### PROBLEM TO WORK ON
In the rows below, replace "sliders icon" with "sliders button" and leave everything else unchanged.

Rows from a pointing dataset:

>>>>>

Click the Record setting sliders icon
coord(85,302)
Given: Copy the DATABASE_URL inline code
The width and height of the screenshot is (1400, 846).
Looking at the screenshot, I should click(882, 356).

<<<<<

### TASK OUTPUT
Click the Record setting sliders button
coord(85,302)
Given: Copy the DATABASE_URL inline code
The width and height of the screenshot is (1400, 846).
Looking at the screenshot, I should click(882, 356).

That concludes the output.